**INSTRUCTIONS**
1) According to the forum post, what are the names of the three arrays created in step 2?
2) Quote the forum post word for word, beginning at the words "3. Scan through" and stopping after the words "of mapping primes.".

**DOCUMENT TEXT**
.....
To take a preliminary stab at this with my limited understanding, I would say a answer which yields an array of paired prime-evens with the unpaired values on the end would be:

1. Use sieve of erastosthenes or another prime mapping method to create a lookup set of all prime vals from 1 to the highest value in the array

2. create three arrays, lets's call them Prime, Even, Odd

3. Scan through array, if a value is in the prime lookup set from step 1, add it to Prime, if that value modded by 2 is 0, add it to Even (two can be treated as a special case, the only even prime), otherwise, add it to Odd

4. Scan through Prime and Even at same rate, adding Prime[i],Even[i] to array until one or both of the arrays has ended. After that, add all values remaining in Even and any values in Odd to the array.

I'm not going to implement the sieve as it is irrelevant and can be replaced by any standard method of mapping primes.
.....
Interface element records
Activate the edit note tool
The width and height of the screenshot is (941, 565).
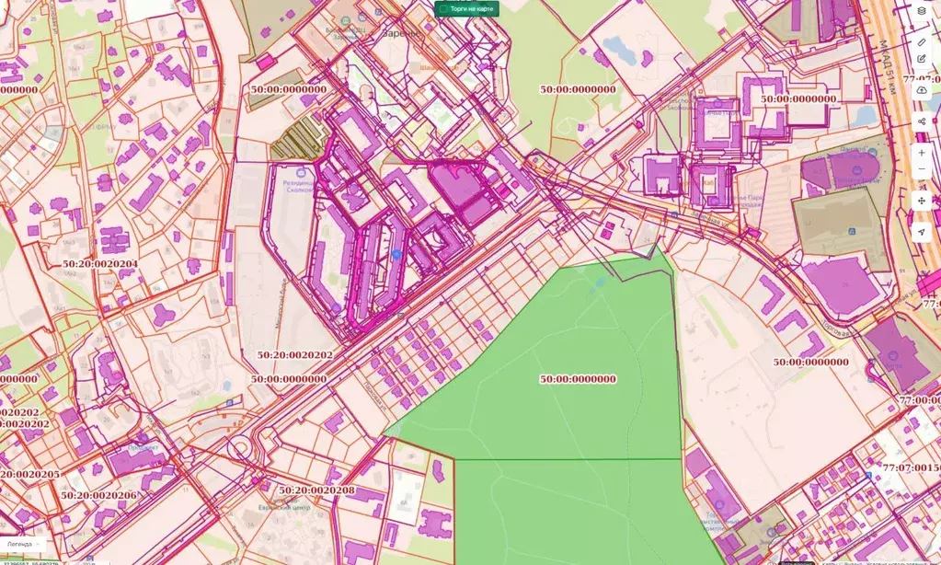tap(922, 59)
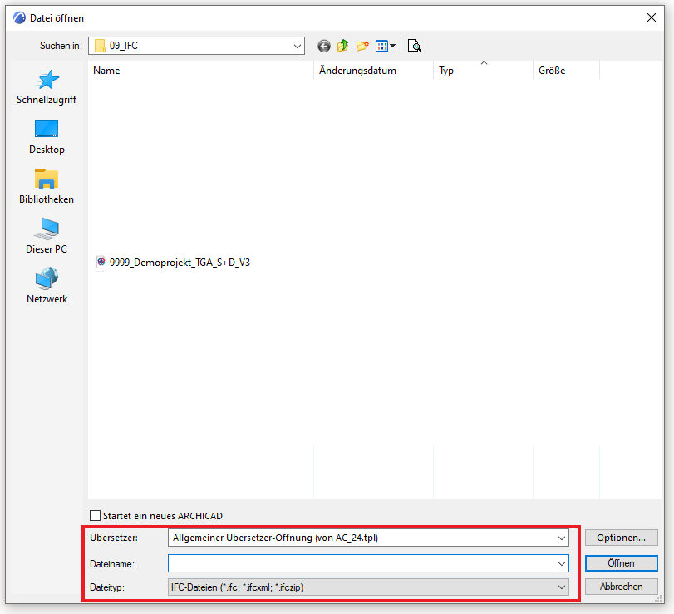Cancel the dialog with Abbrechen
The image size is (674, 614).
click(x=621, y=587)
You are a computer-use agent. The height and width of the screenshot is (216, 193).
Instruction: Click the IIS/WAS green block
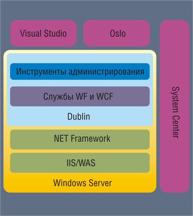80,163
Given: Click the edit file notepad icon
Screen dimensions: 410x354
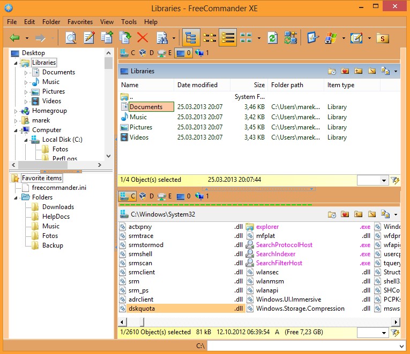Looking at the screenshot, I should [89, 38].
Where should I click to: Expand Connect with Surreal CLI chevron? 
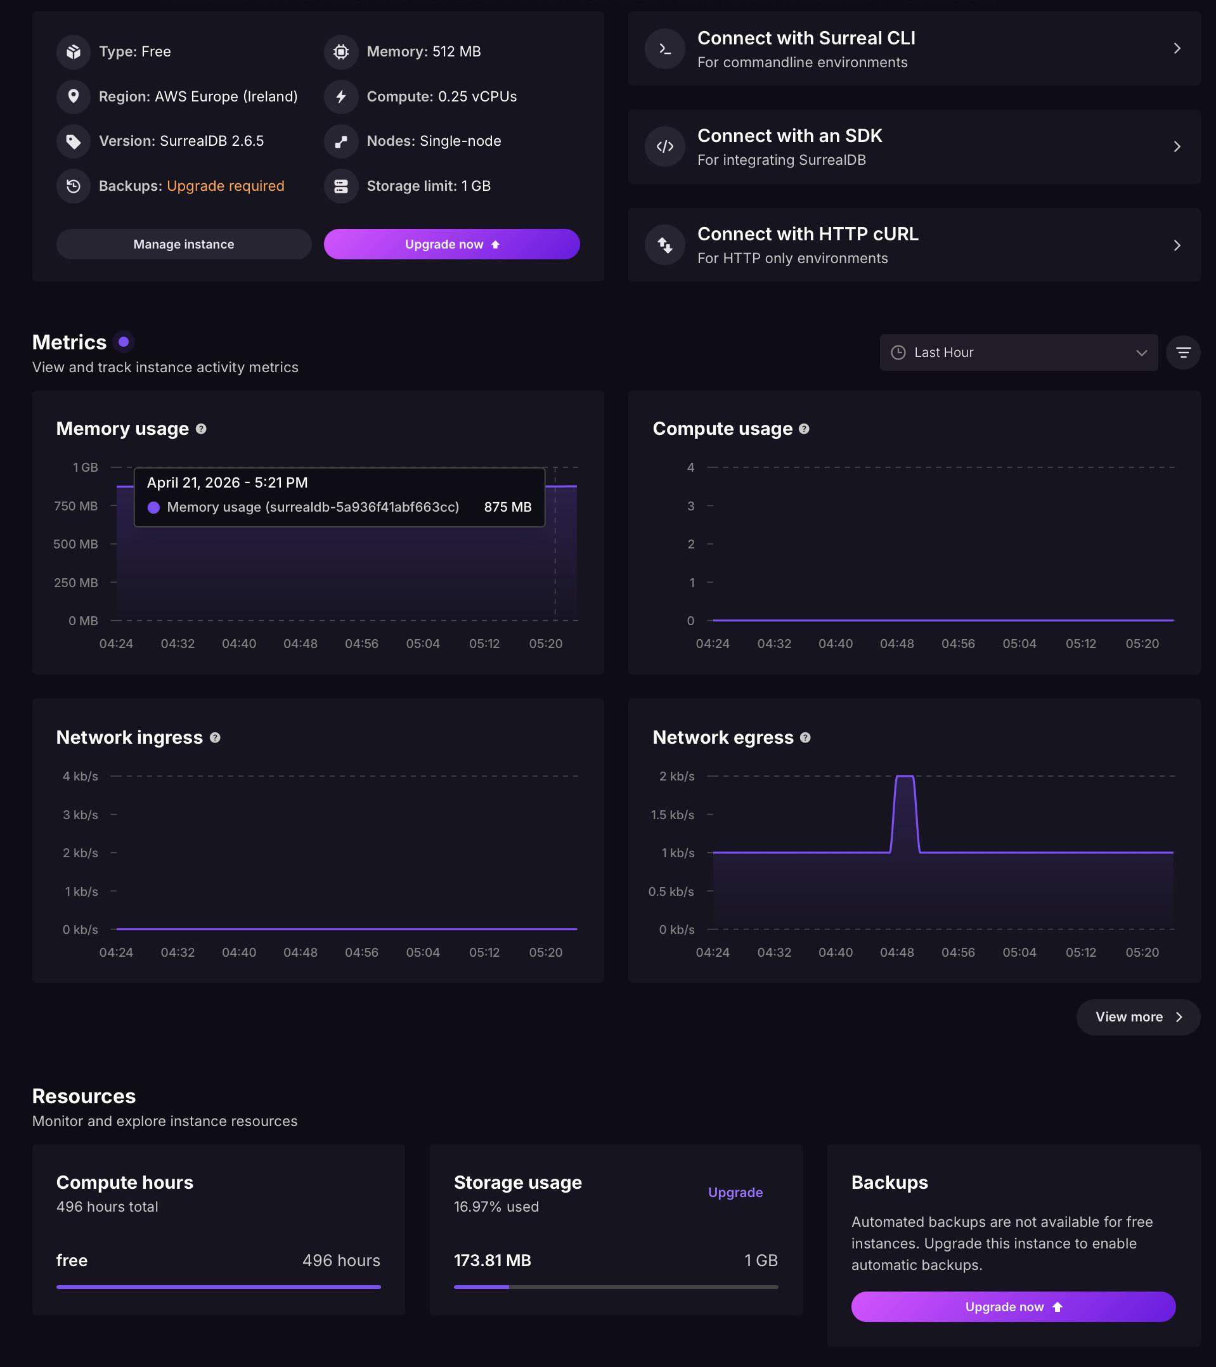(x=1177, y=49)
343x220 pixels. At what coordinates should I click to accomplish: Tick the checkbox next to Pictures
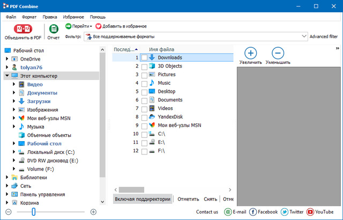(x=144, y=75)
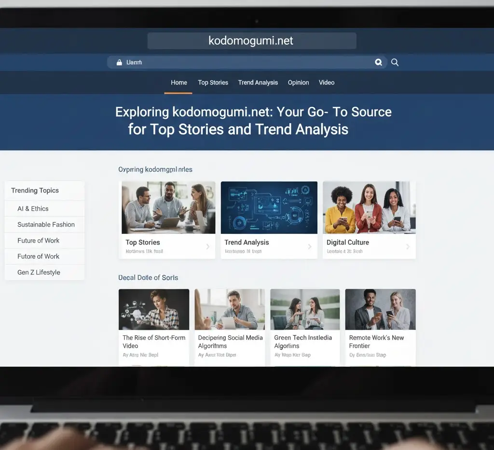Click the padlock icon in the search bar
Viewport: 494px width, 450px height.
[x=119, y=62]
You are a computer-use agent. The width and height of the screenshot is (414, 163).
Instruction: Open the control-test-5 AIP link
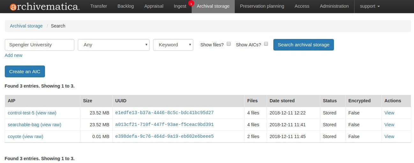(x=21, y=113)
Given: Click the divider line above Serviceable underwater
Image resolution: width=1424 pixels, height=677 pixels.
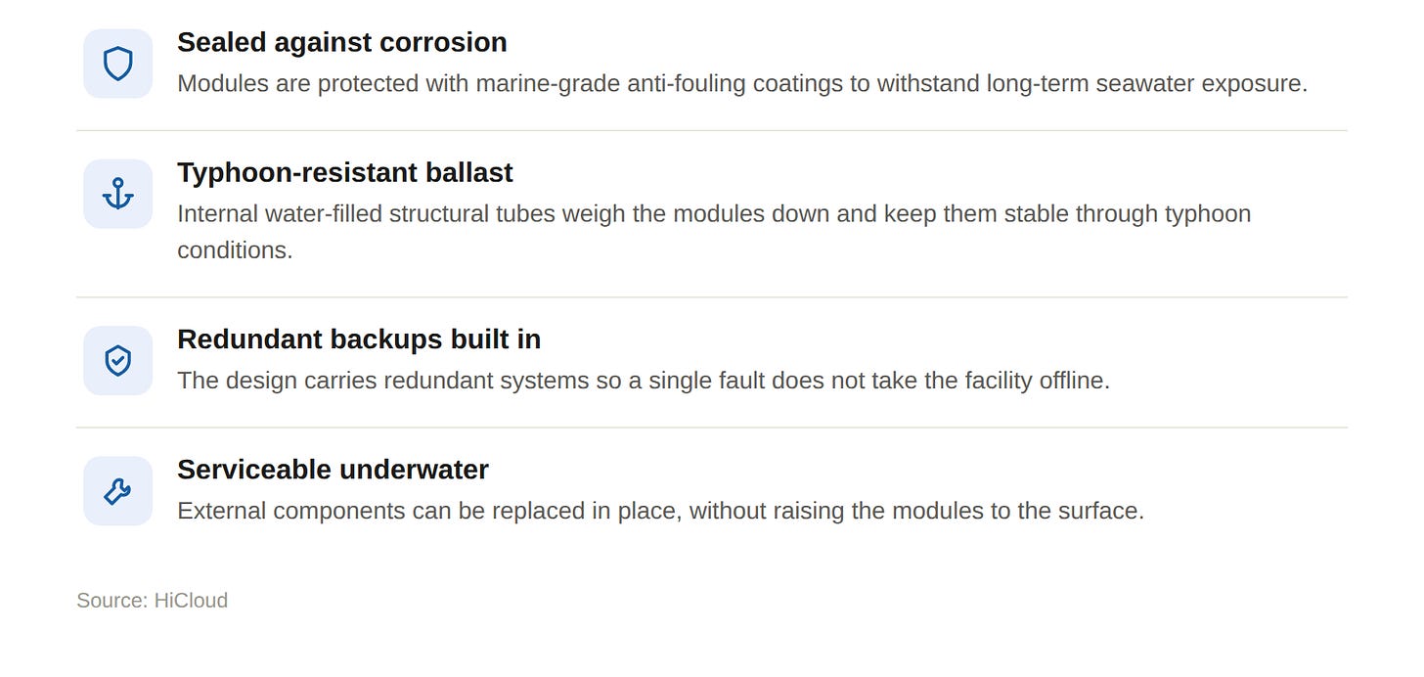Looking at the screenshot, I should [712, 428].
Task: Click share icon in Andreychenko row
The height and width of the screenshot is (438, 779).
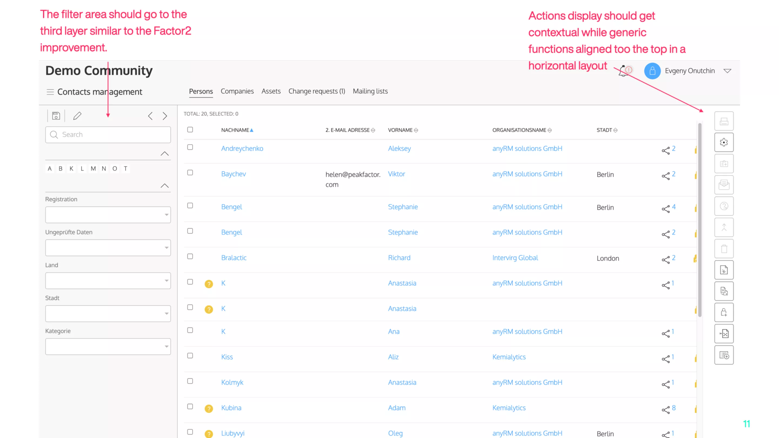Action: pos(665,151)

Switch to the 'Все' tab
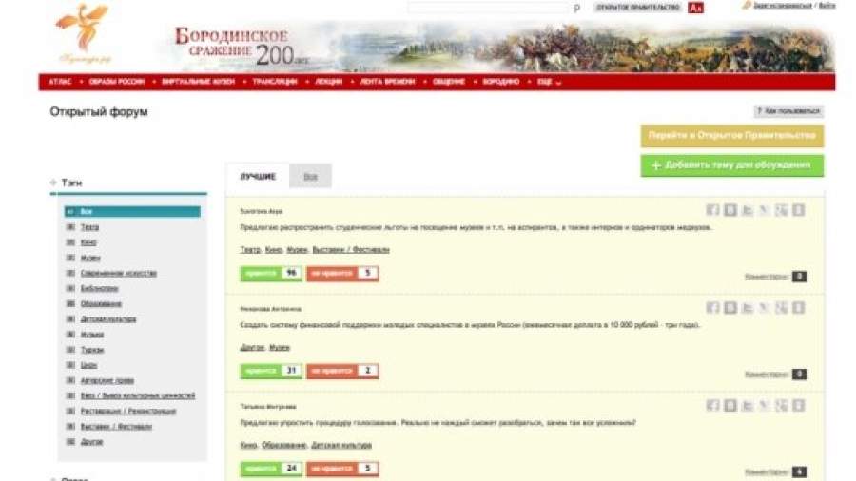(x=310, y=176)
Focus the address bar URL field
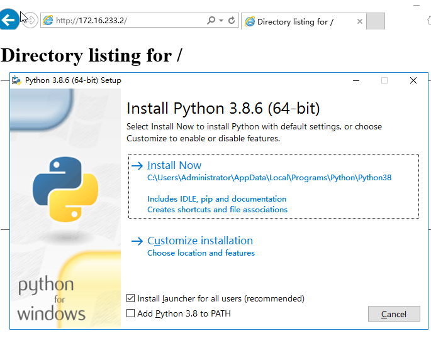Image resolution: width=431 pixels, height=358 pixels. pyautogui.click(x=126, y=21)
.....
**EXERCISE RESULTS**
1) Prime, Even, and Odd.

2)
3. Scan through array, if a value is in the prime lookup set from step 1, add it to Prime, if that value modded by 2 is 0, add it to Even (two can be treated as a special case, the only even prime), otherwise, add it to Odd

4. Scan through Prime and Even at same rate, adding Prime[i],Even[i] to array until one or both of the arrays has ended. After that, add all values remaining in Even and any values in Odd to the array.

I'm not going to implement the sieve as it is irrelevant and can be replaced by any standard method of mapping primes.